Task. Find "Image resolution: width=1686" in the data below; transcribe the line it appears on and each line after it, exactly, to the end, and nothing else.
====== Information provided ======
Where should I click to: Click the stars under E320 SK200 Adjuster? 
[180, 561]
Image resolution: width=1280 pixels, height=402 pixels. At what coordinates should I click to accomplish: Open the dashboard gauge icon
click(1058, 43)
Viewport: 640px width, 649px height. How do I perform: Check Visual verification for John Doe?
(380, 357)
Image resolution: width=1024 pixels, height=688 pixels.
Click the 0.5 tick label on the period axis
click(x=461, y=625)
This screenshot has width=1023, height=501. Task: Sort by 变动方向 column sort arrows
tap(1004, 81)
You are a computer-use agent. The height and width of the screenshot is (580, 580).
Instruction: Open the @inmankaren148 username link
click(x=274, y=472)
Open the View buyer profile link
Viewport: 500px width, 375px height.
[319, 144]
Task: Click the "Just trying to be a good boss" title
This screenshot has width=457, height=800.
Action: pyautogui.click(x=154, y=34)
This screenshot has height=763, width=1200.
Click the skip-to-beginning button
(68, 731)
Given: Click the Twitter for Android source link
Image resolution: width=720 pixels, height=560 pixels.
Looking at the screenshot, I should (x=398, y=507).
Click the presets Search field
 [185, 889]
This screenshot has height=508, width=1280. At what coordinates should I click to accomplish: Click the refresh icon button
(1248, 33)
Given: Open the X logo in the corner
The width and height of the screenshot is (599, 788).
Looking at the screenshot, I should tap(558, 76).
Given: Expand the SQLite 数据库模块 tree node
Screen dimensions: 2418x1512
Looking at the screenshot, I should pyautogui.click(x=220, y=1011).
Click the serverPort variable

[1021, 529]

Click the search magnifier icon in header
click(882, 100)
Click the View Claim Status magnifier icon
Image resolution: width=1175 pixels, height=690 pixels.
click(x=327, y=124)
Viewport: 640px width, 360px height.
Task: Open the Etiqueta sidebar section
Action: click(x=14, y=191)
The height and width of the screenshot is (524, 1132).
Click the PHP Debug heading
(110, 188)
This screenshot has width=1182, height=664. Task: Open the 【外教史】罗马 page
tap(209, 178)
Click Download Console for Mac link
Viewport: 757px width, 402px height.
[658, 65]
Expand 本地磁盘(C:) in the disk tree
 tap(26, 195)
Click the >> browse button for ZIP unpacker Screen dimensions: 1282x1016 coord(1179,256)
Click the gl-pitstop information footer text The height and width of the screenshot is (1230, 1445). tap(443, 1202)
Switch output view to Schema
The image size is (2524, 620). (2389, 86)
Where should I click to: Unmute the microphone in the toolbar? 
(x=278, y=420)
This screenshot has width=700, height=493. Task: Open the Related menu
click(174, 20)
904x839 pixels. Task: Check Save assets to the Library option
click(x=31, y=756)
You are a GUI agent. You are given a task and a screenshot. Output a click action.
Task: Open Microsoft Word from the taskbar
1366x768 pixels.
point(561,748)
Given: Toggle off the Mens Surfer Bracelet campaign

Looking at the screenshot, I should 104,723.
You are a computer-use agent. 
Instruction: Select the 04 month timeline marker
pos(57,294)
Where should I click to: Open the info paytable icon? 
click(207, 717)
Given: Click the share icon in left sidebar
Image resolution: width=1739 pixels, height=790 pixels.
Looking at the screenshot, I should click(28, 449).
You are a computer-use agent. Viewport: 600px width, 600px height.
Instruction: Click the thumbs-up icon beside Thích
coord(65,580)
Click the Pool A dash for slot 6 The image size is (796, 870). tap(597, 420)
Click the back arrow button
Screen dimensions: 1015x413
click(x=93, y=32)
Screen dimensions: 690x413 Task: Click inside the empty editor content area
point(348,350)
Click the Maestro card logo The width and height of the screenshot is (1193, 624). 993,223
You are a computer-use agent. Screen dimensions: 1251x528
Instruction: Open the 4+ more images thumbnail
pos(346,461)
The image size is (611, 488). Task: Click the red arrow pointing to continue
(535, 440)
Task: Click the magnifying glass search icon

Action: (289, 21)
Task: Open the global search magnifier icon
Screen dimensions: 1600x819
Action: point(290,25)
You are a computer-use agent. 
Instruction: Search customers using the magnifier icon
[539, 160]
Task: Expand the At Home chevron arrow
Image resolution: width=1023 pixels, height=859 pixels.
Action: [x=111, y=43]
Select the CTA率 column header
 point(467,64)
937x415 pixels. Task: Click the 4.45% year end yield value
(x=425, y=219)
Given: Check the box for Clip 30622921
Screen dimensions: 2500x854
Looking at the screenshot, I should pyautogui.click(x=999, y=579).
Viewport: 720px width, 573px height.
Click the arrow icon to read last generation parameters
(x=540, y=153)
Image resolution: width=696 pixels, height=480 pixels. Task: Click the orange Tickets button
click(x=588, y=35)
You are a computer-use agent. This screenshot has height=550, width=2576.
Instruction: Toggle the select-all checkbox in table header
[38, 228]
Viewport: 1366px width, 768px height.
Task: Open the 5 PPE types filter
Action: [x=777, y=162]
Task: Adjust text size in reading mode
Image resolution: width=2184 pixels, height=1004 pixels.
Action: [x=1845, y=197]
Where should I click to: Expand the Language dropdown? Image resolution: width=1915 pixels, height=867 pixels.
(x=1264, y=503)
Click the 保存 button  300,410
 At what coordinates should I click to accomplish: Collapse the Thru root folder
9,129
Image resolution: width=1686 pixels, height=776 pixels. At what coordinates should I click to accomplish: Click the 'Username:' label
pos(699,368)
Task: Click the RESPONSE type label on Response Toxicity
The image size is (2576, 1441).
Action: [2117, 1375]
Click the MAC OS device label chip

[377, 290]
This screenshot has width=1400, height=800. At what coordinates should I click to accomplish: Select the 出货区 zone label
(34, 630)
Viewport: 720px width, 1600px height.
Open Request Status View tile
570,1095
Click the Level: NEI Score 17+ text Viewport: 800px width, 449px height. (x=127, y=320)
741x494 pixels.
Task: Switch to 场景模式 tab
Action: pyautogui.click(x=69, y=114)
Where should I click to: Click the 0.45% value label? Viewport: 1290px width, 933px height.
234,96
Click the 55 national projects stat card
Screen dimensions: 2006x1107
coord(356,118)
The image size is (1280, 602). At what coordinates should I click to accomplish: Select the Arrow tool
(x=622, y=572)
======
Answer to this exercise.
Image resolution: width=1686 pixels, height=776 pixels. At what coordinates should I click to accomplish: Click the 'Username:' label
pos(699,368)
Task: Click the RESPONSE type label on Response Toxicity
The image size is (2576, 1441).
Action: [2117, 1375]
Click the MAC OS device label chip

[377, 290]
This screenshot has width=1400, height=800. At what coordinates should I click to accomplish: Select the 出货区 zone label
(34, 630)
Viewport: 720px width, 1600px height.
Open Request Status View tile
570,1095
Click the Level: NEI Score 17+ text Viewport: 800px width, 449px height. (x=127, y=320)
741x494 pixels.
Task: Switch to 场景模式 tab
Action: pyautogui.click(x=69, y=114)
Where should I click to: Click the 0.45% value label? Viewport: 1290px width, 933px height.
234,96
Click the 55 national projects stat card
Screen dimensions: 2006x1107
coord(356,118)
The image size is (1280, 602). At what coordinates should I click to accomplish: Select the Arrow tool
(x=622, y=572)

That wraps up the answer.